Should ACT/SAT be required for colleges?

Yes,

ACT Inc. recently announced that starting in September 2020, the ACT will begin having section retesting and superscoring. This means that students who have taken a full ACT test will have the opportunity to retest individual sections, so that the lengthy testing time is no longer an issue. The official testing site, act.org said “ACT Section Retesting helps students focus study efforts on individual subjects that are part of the ACT test (English, math, reading, science, or writing) without having to study for the entire test again.”

Conflicts like this bring back the highly debated argument of whether or not colleges should require ACT or SAT scores to be sent when applying. Standardized tests were created to even playing field to highlight a students’ academic abilities. High schools use all sorts of grading scales and almost none of them overlap with each other, meaning that a student getting a B from one high school might be a better fit for a college than a student getting a B from a different part of the country. Admissions officers should not have to worry about judging a student incorrectly because they use a different grading scale than an average school, which is why the SAT and ACT are so important when applying for college.

Having the chance to apply the strategies that are taught in high school with the intention of colleges seeing them is helpful. We spend years in English classes learning how to annotate passages and properly analyze them, so we should get the chance to display what we have learned for admissions officers to see.

Aside from allowing college admissions officers to not solely use grades, scores are used to determine scholarships for students. If standardized tests are edged out, it will be harder to determine who should receive merit based scholarships if they are not given the opportunity to showcase their strengths. “They shouldn’t take away sending ACT to colleges because some people really depend on scholarships that they may not offer if they do not receive additional academic information,” senior Andy Ram said.

Raising and maintaining a GPA is difficult for high schoolers, so submitting another measure of intellect to colleges can boost students’ chances for admission.

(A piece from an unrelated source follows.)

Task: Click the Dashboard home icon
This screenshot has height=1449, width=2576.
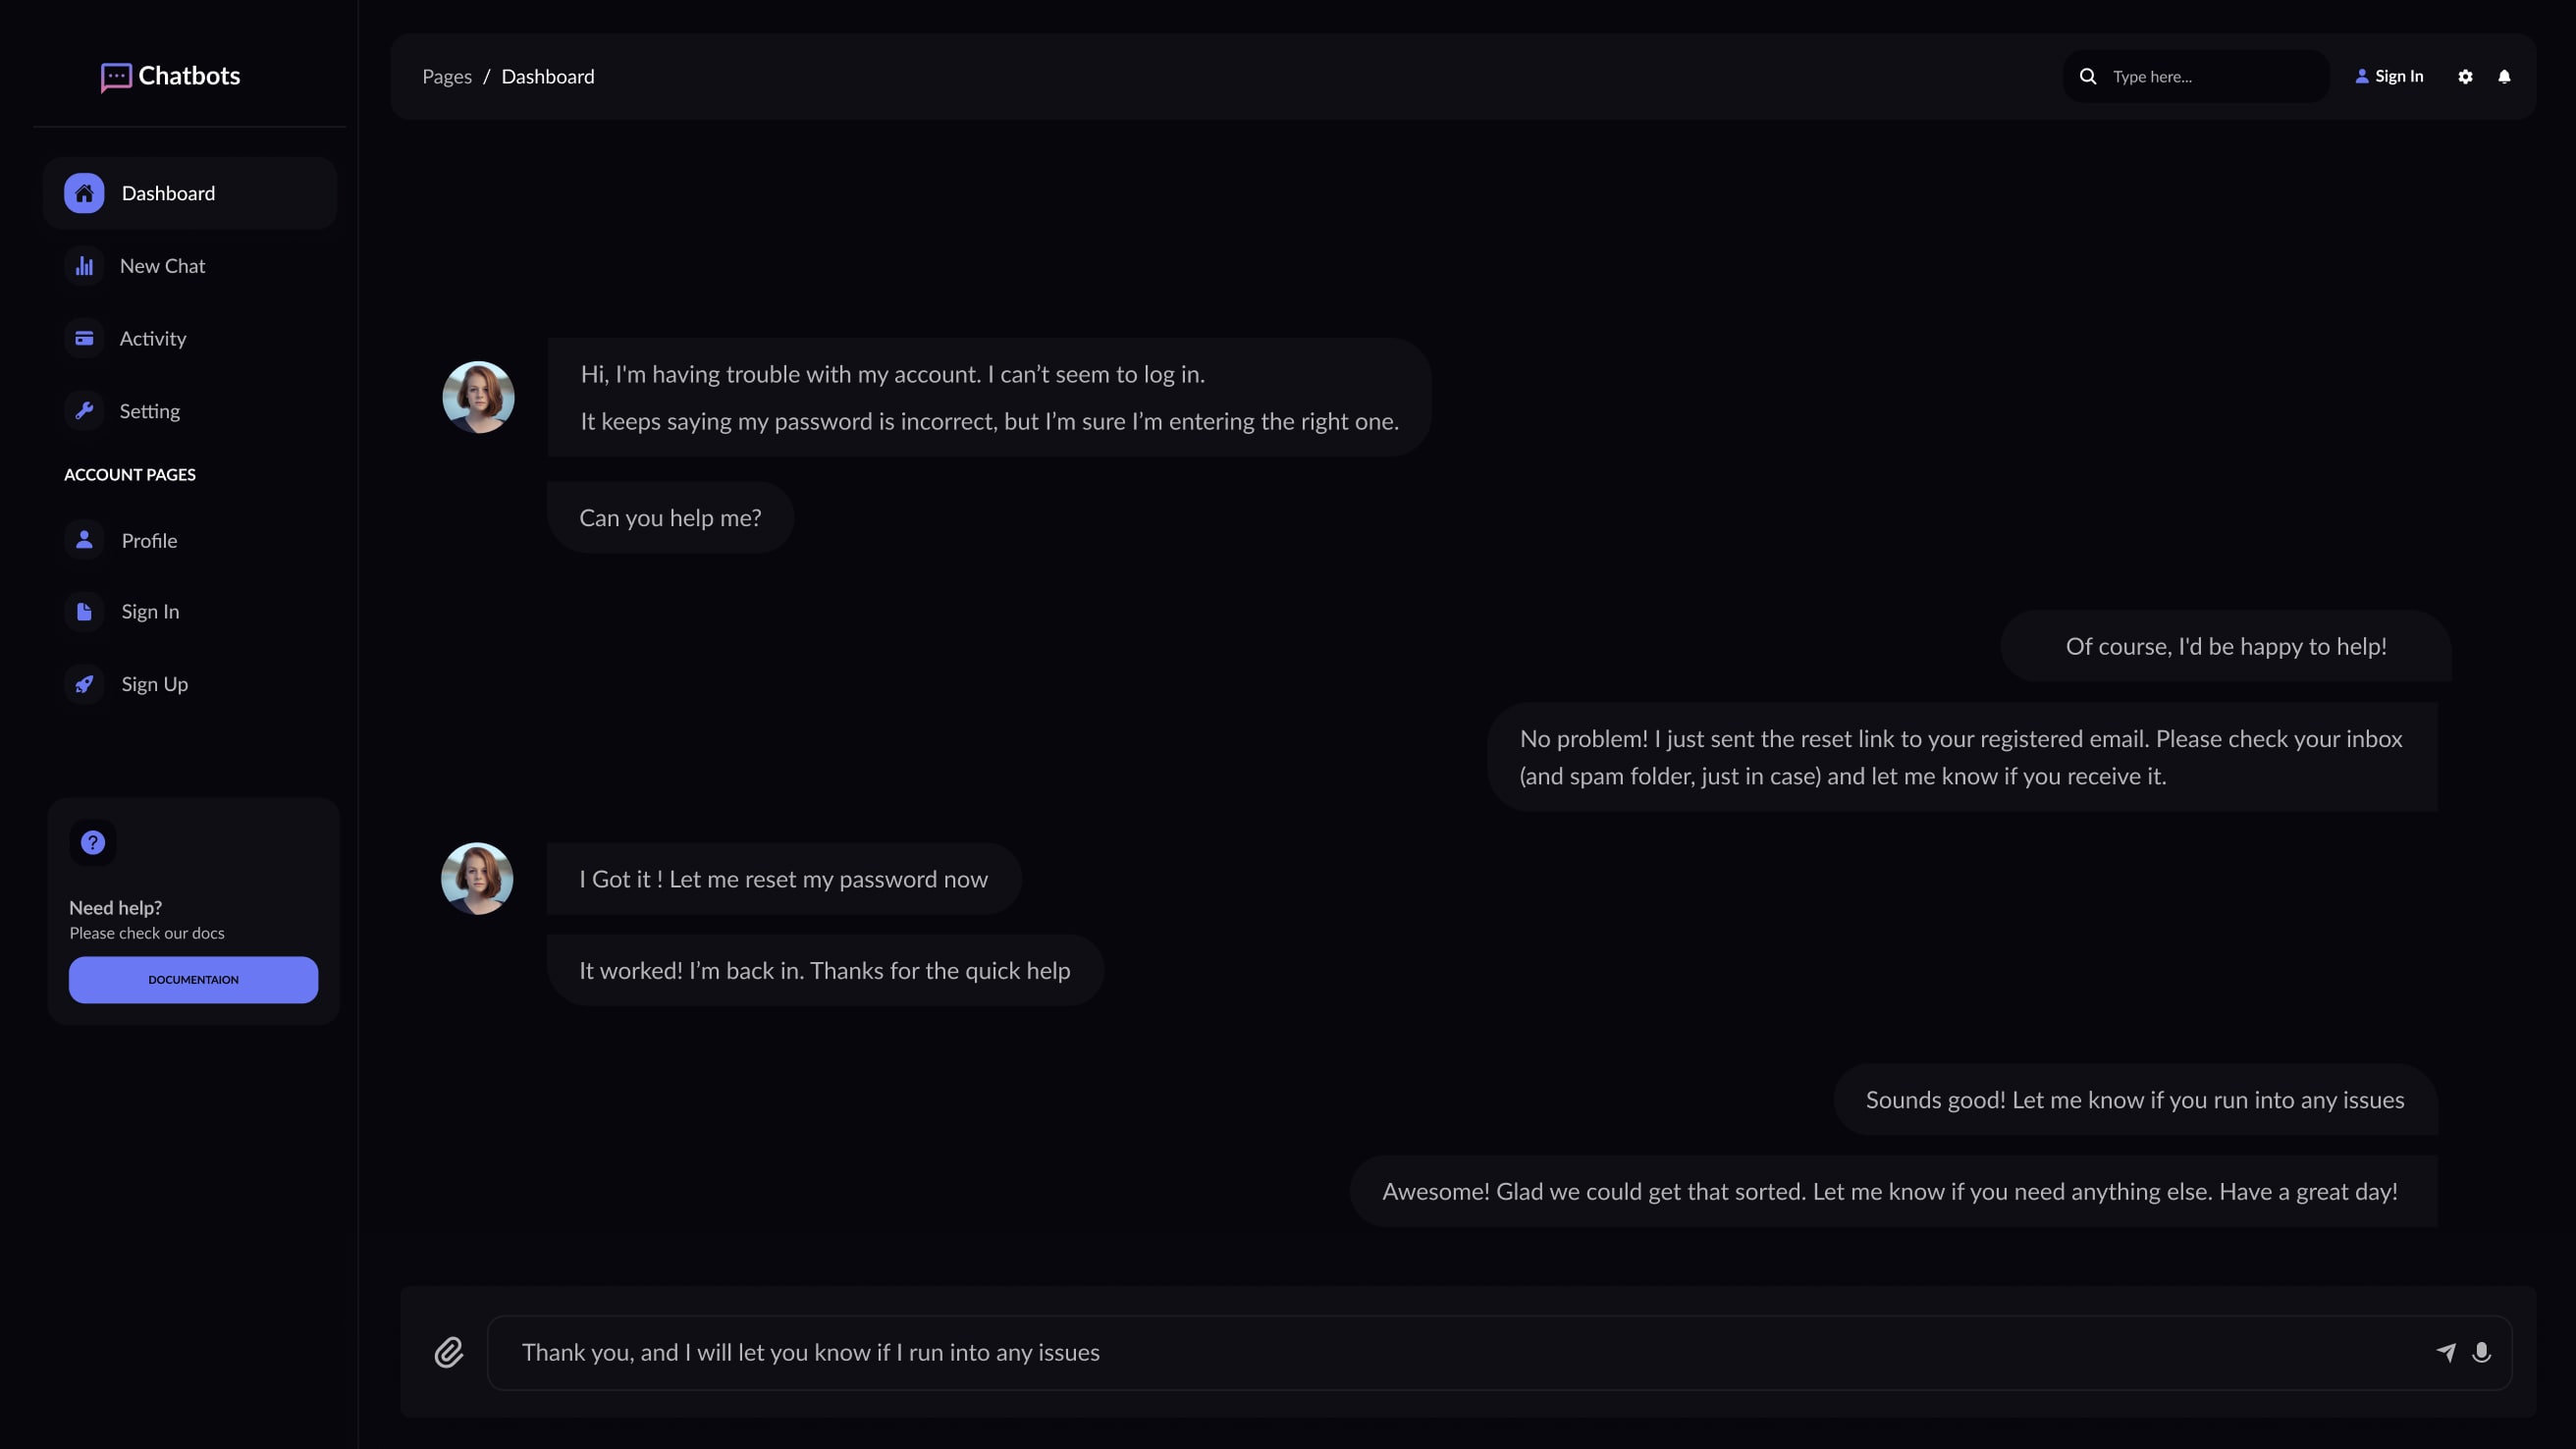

Additionally, post-graduate education programs including medical school and law school require exams parallel to these in order to be admitted. If students are not exposed to this kind of testing and are not prepared to be examined this way, these tests will be significantly more challenging and students will struggle more in rigorous testing situations. “In the future I plan to take the LSAT for law school and then the BAR exam, so I think this exposure to standardized tests is really helpful for students,” a senior who wished to remain anonymous said.

~ Emily Eichberg
editor-in-chief

No,

Getting into college is definitely the most anxious time or expectation of any high school student. Grades, social service hours, extracurriculars, and effort put into school all shapes you into going to the college that most suits you.

To decrease anxiety, the SAT should no longer be required on college applications. The SAT is used for college admission; it helps colleges easily see where you stand academically, but it is too stressful. SAT books are up to 1000 pages. Junior Thomas F. Adams said, “The test is just useless, I honestly just think it’s a waste of my time, but I’m still forced to study for it.”

Students already give effort and dedication into their grades and putting the pressure of the SAT or ACT on top of a student is unnecessary. More and more colleges and universities, up to 150 currently, are slowly deciding to become “test optional,” because they have seen that students can have average grades and only rely on the SAT scores to get them into college.

There are various stories of students or parents, who are in better condition financially, who have paid their way through the SAT and allowing their children to get perfect SAT scores. Schools have reinforced by ID checking and making sure they are a student of the school, but that doesn’t stop students from cheating their way around the test scores.

Removing the SAT would calm down students and loosen up the pressure of studying for the SAT along with their grades. Students would have a more comfortable way of concentrating in school and their outside activities, which then will result in better sleeping habits that most high school students don’t have.

Since the SAT is a timed test, students who have test anxiety have even more trouble taking this three-hour long test. Students have approximately 45 seconds to one minute to answer each question, but not just to answer the question. Schools have worked on removing clocks from rooms to provide students with less of a distraction. Junior Christopher Adams has already taken the SAT. “I was able to answer all the questions, but the timing and just knowing that we don’t have much time is kind of overwhelming,” Adams said.

According to College Transition, the choice of colleges and universities going into a “test optional” admission greatly improved diversity. When schools can’t remove grades, classes, and work loads for students, why not take away tests that universities are slowly seeing as not a requirement?